'''

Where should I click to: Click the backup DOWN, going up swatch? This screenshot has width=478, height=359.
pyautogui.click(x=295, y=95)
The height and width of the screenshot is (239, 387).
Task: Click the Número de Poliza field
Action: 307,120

'''

- _TASK DETAILS_
Give the material above as a JSON list of strings, one string per line, with blank lines left out.

- _FINISHED EXERCISE_
[
  "Where should I click to: Click the backup DOWN, going up swatch? This screenshot has width=478, height=359.",
  "pyautogui.click(x=295, y=95)",
  "The height and width of the screenshot is (239, 387).",
  "Task: Click the Número de Poliza field",
  "Action: 307,120"
]